Ebola Does Not Require an "Ebola Czar," Nor Calling Up the National Guard
Lasrick writes: David Ropeik explores risk-perception psychology and Ebola in the U.S. "[O]fficials are up against the inherently emotional and instinctive nature of risk-perception psychology. Pioneering research on this subject by Paul Slovic, Baruch Fischhoff, and others, vast research on human cognition by Daniel Kahneman and colleagues, and research on the brain's fear response by neuroscientists Joseph LeDoux, Elizabeth Phelps, and others, all make abundantly clear that the perception of risk is not simply a matter of the facts, but more a matter of how those facts feel. ... People worry more about risks that are new and unfamiliar. People worry more about risks that cause greater pain and suffering. People worry more about threats against which we feel powerless, like a disease for which there is no vaccine and which has a high fatality rate if you get it. And people worry more about threats the more available they are to their consciousness—that is, the more aware people are of them."

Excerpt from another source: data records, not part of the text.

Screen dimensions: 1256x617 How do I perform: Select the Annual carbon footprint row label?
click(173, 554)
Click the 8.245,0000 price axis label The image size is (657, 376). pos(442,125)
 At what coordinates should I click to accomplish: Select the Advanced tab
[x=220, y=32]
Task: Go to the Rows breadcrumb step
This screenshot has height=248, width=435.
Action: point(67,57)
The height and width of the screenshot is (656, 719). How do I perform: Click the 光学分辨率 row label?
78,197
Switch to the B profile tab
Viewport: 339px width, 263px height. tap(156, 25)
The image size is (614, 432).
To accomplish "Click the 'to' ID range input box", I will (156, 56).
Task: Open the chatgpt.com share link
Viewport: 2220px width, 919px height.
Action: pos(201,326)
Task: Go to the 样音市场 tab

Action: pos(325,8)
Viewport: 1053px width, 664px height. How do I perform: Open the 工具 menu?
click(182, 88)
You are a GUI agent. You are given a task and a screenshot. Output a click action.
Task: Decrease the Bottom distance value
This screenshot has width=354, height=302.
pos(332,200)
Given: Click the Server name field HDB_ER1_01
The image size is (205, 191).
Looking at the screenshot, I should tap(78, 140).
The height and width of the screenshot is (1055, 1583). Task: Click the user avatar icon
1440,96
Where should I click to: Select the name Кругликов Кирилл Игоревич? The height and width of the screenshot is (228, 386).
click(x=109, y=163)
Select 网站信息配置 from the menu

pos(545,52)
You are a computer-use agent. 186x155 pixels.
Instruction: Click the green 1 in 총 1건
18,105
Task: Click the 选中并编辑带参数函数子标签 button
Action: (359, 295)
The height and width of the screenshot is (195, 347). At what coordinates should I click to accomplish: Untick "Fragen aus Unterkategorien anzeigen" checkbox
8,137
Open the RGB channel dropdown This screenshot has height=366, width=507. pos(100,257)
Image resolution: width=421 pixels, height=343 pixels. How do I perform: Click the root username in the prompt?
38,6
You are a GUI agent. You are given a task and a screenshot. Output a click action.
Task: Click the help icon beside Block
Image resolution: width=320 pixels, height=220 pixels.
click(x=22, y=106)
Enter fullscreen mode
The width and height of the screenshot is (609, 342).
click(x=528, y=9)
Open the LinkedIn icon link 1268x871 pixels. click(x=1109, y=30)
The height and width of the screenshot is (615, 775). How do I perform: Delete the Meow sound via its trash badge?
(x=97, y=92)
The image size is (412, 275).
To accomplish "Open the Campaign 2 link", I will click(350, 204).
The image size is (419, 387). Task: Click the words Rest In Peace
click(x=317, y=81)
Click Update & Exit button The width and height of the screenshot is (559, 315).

If having a Czar will concentrate more power in their hands then a Czar is what they'll create. We already have the CDC. If this were about solving disease problems then the President would give the CDC more funding if they needed it. This is not about solving problems but about power.
Look, every idiot out there wants to see a "response". Take anyone below the 90th percentile a they won't have the intellectual ability to process any probability less than 1 in 4. It's like the entire airline screening process - people feel safer if they see someone doing something. In reality it does little or no good, but until you figure out how to instantly make people smarter and less gullible you will get irrational panic and calls to "do something."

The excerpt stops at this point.